Mutations in genes for certain cardiac proteins have been described as responsible for the formation of cardiac myxomas in patients with familial myxoma. However, the exact mechanism that generates the tumor is unknown.
What are the symptoms of cardiac myxoma?
Patients with cardiac myxoma may experience a variety of symptoms, depending on the tumor’s size, location, and mobility. The reason for consultation may be symptoms due to cardiac obstruction, embolisms, or general symptoms.
- Obstruction of the mitral orifice by the tumor can lead to dizziness, shortness of breath, cough, pulmonary edema, and heart failure.
- Tumor embolisms can affect the systemic or pulmonary circulation, depending on the location of the tumor and the patency of the foramen ovale. Cardiac myxoma is the primary cardiac tumor that most frequently causes embolisms, and can involve any organ or tissue.
- General symptoms may include fever, weight loss, weakness, muscle and joint pain, and Raynaud’s phenomenon.
How is cardiac myxoma diagnosed?
The electrocardiogram of patients with a myxoma that does not cause hemodynamic alterations may be completely normal. However, myxoma often leads to dilation of the left atrium, which can be seen on the electrocardiogram. Some patients present with atrial arrhythmias and heart block, but these are rare.
The chest x-ray of a patient with cardiac myxoma may be completely normal. In some, dilation of the left atrium or cardiac chamber obstructed by the myxoma is observed.
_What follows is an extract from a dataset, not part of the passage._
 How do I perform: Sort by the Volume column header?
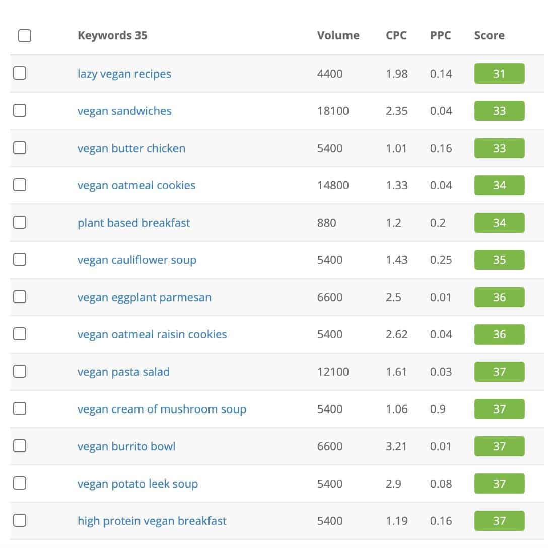click(x=338, y=35)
Cardiomegaly due to pericardial effusion, pulmonary edema, or foci of pulmonary embolism may also be found.
The most important diagnostic technique for diagnosing myxoma is an echocardiogram. The images obtained reveal a mass in one of the cardiac chambers, habitually in the left atrium. More than one mass is rarely found.
Myxomas are usually located in the left atrium, attached to the interatrial septum. They are typically spherical or oval, although sometimes they are polygonal or polypoid. The mass may be homogeneous or present cystic, hemorrhagic, or calcified areas.
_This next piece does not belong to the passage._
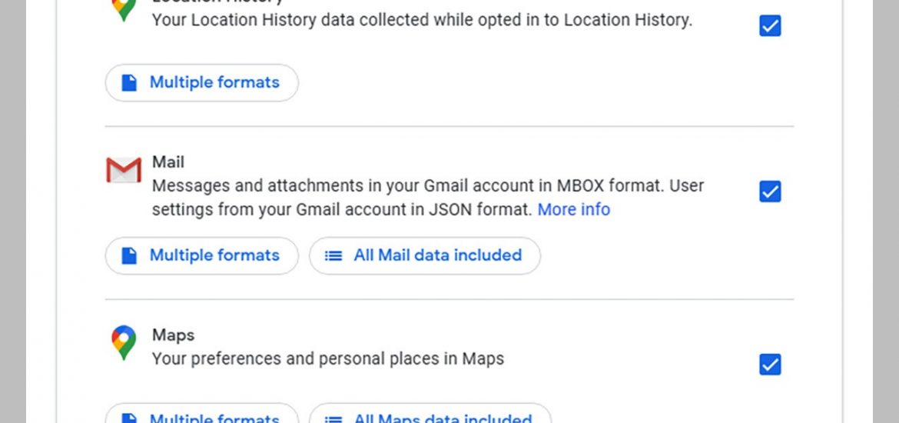Click the Location History description text
The width and height of the screenshot is (899, 423).
(422, 20)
Although myxomas may be fairly fixed, they are typically seen moving within the heart, sometimes entering the valve orifice with each cardiac contraction, eventually causing obstruction to blood flow.
In cases where the transthoracic echocardiogram does not show an image of sufficient quality, a transesophageal echocardiogram, magnetic resonance imaging, or computed tomography may be necessary.
Myxomas can also be diagnosed by angiography, but it is not commonly performed because it is an invasive technique, with its inherent risks, and can promote myxoma embolism. Catheterization is only performed if concomitant coronary artery disease is suspected.
What is the treatment for myxoma?
Myxoma treatment is surgical. Tumor resection is curative. There are no known effective drugs or natural remedies for myxoma. Medications are only used to treat symptoms or complications.
Surgery is commonly performed via median sternotomy and extracorporeal circulation, although it is also possible via thoracic endoscopy, which is less invasive, leaves less scarring, and allows for a faster recovery. During surgery, care must be taken to avoid fragmenting the tumor, which could lead to embolisms. If there is a significant valve injury, it can be corrected in the same operation. The risks are generally low, and the results are favorable.
The most serious complications of myxoma surgery are embolisms, arrhythmias, and heart block. However, the patient usually recovers well and is considered cured. In rare cases, the tumor recurs later, which occurs more frequently in hereditary myxomas.